Depreciation on property, plant and equipment is provided at rates estimated by the management. Depreciation is computed using the straight-line method of depreciation, whereby each asset is written down to its estimated residual value evenly over its expected useful life.  The useful lives estimated by the management are as follows:

 

Extended well test equipment

20 years

Bunk houses

5 years

Vehicles

5 years

Other assets


Furniture and fixture

5 years

Buildings

10 years

Computer equipment

3 years

Other equipment

5 years

Land acquired is recognized at cost and no depreciation is charged as it has an unlimited useful life.

 

Production assets are depreciated from the date of commencement of production, on a field-by-field basis with reference to the unit of production method for the commercially probable and proven reserves in the particular field.

 

Advances paid for the acquisition/ construction of property, plant and equipment which are outstanding as at the end of the reporting period and the cost of property, plant and equipment under construction before such date are disclosed as 'Capital work-in-progress'.

 

6.6.       EXPLORATION AND EVALUATION ASSETS

 

The Group adopts the full cost method of accounting for its oil and gas interests, having regard to the requirements of IFRS 6: Exploration for and Evaluation of Mineral Resources. Under the full cost method of accounting, all costs of exploring for and evaluating oil and gas properties, whether productive or not are accumulated and capitalized by reference to appropriate cost pools. Such cost pools are based on geographic areas and are not larger than a segment. The Group currently has one cost pool being an area of land located in Rajasthan, India.
.....
* _Actions to take_
• 1. Using the accounting policy extract, explain why no depreciation is charged on land.
• 2. Copy the accounting policy extract word for word from "Computer equipment" to "the particular field.".
.....
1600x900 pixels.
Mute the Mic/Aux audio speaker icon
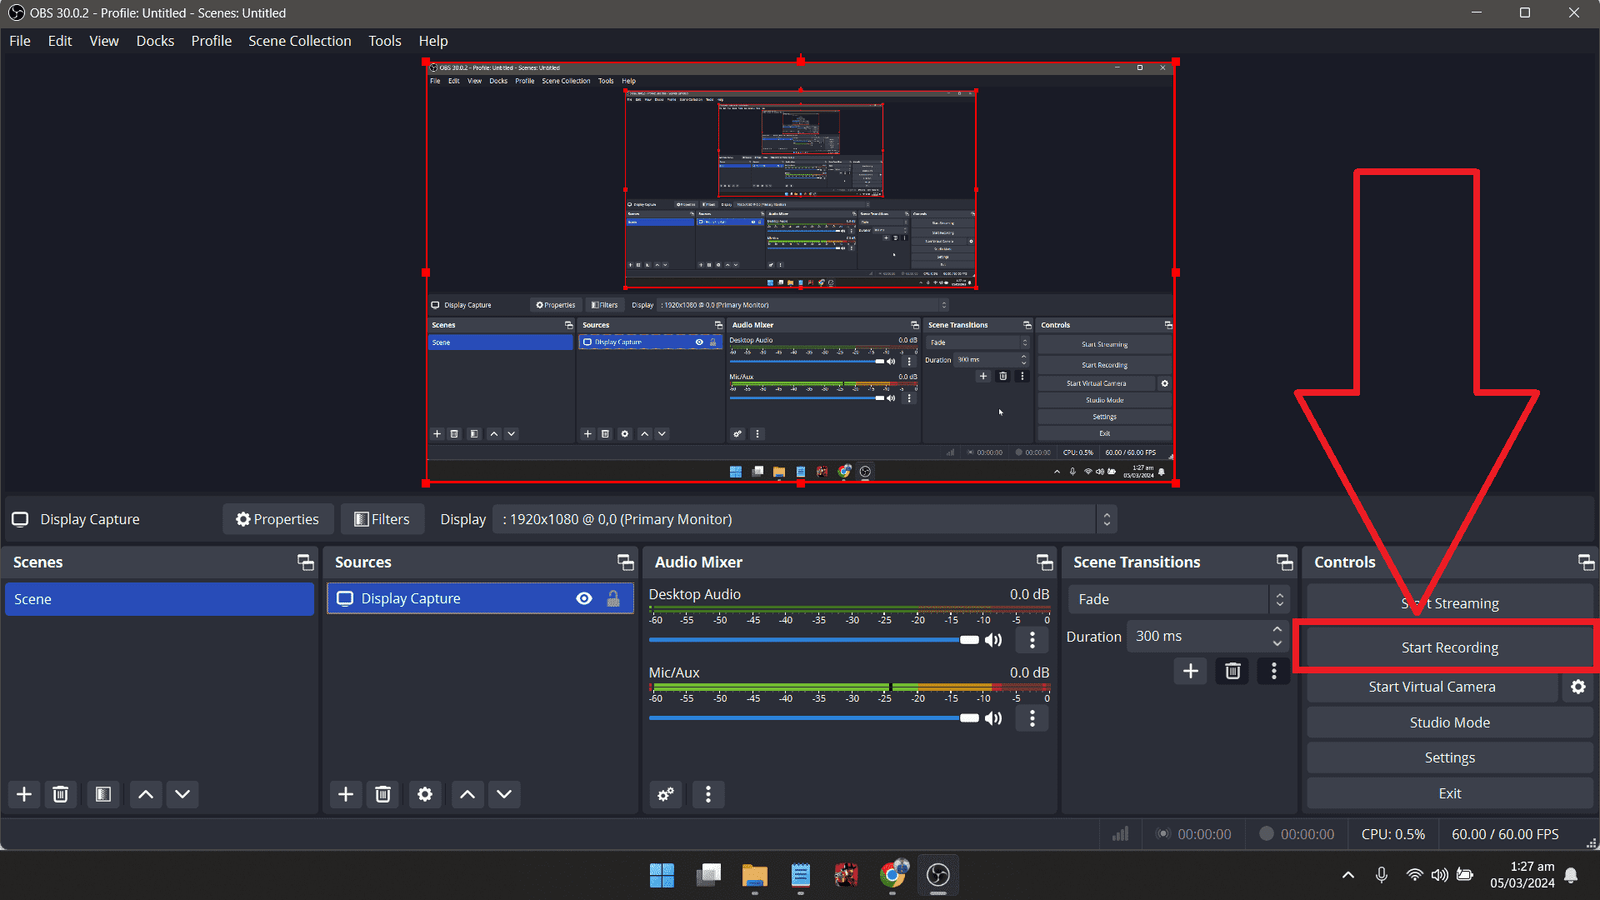tap(994, 718)
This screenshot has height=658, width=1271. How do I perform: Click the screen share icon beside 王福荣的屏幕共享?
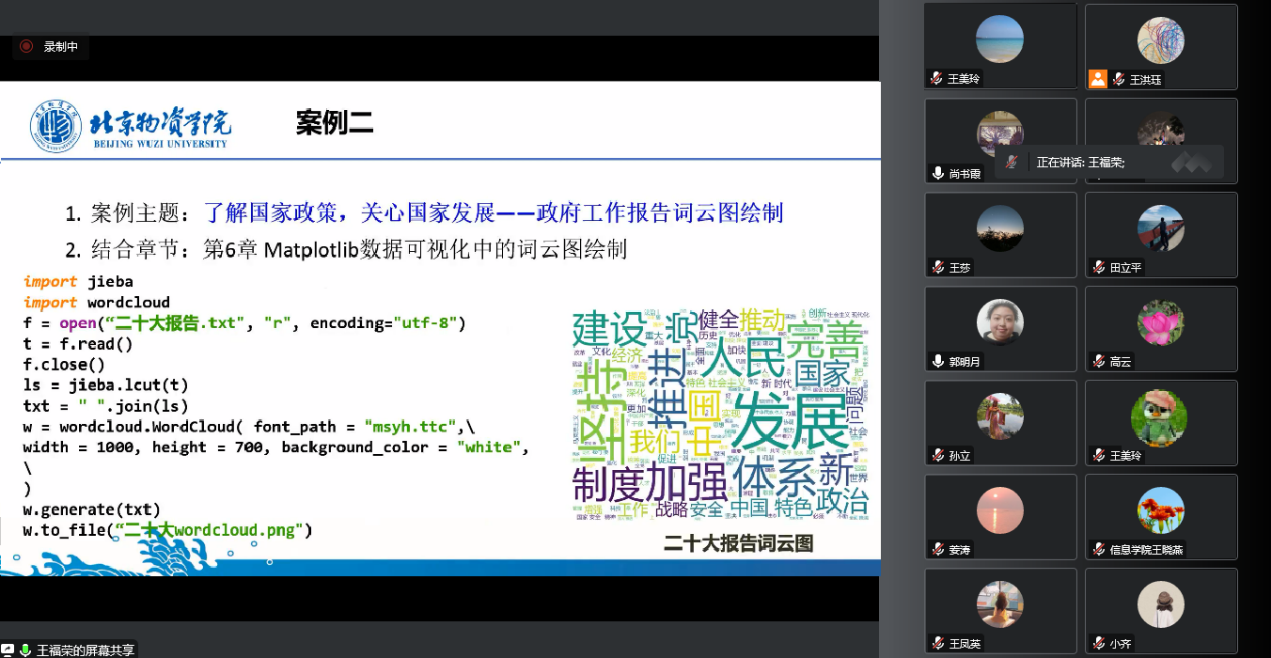pos(8,650)
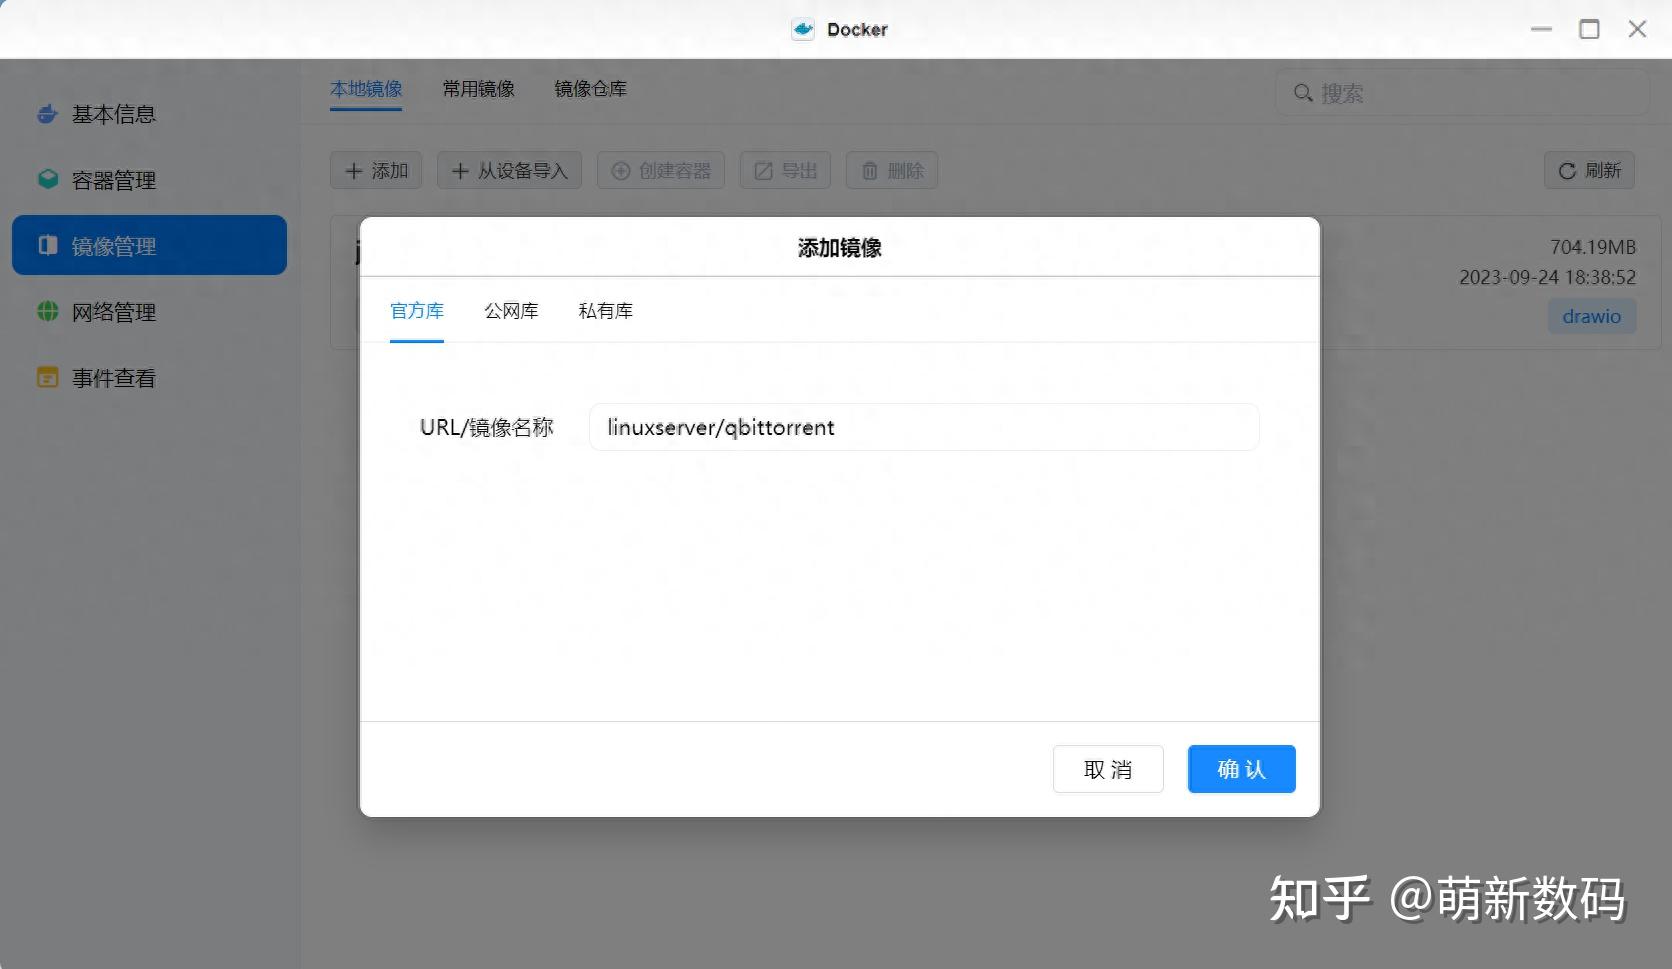Confirm image addition with 确认 button

(x=1241, y=769)
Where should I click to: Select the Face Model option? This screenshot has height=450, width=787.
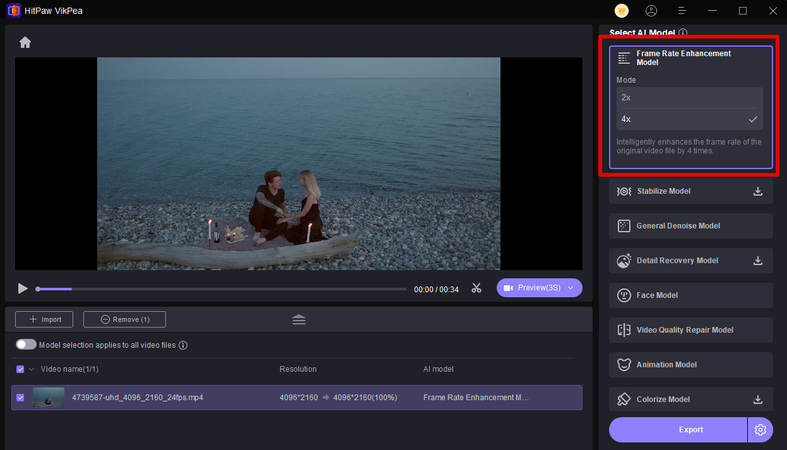pos(690,295)
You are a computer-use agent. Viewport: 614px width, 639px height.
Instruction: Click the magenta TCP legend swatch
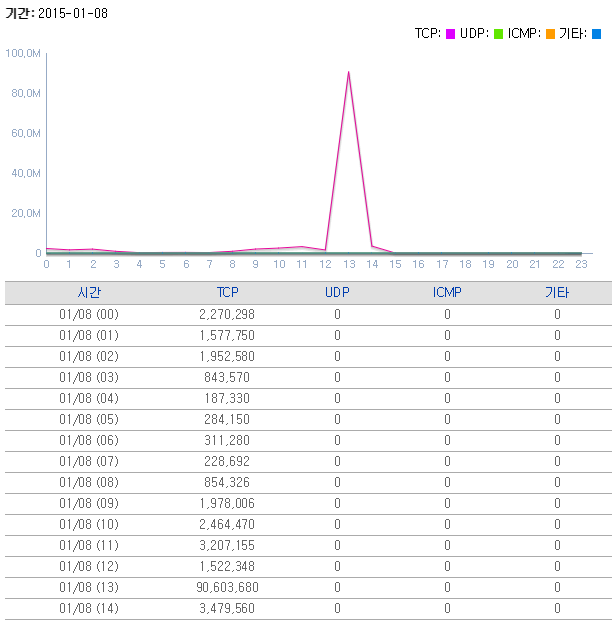(x=450, y=34)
.....
* _Answers to the problems_
• 1. Land is recognized at cost and is not depreciated because it has an unlimited useful life.

• 2.
Computer equipment

3 years

Other equipment

5 years

Land acquired is recognized at cost and no depreciation is charged as it has an unlimited useful life.

 

Production assets are depreciated from the date of commencement of production, on a field-by-field basis with reference to the unit of production method for the commercially probable and proven reserves in the particular field.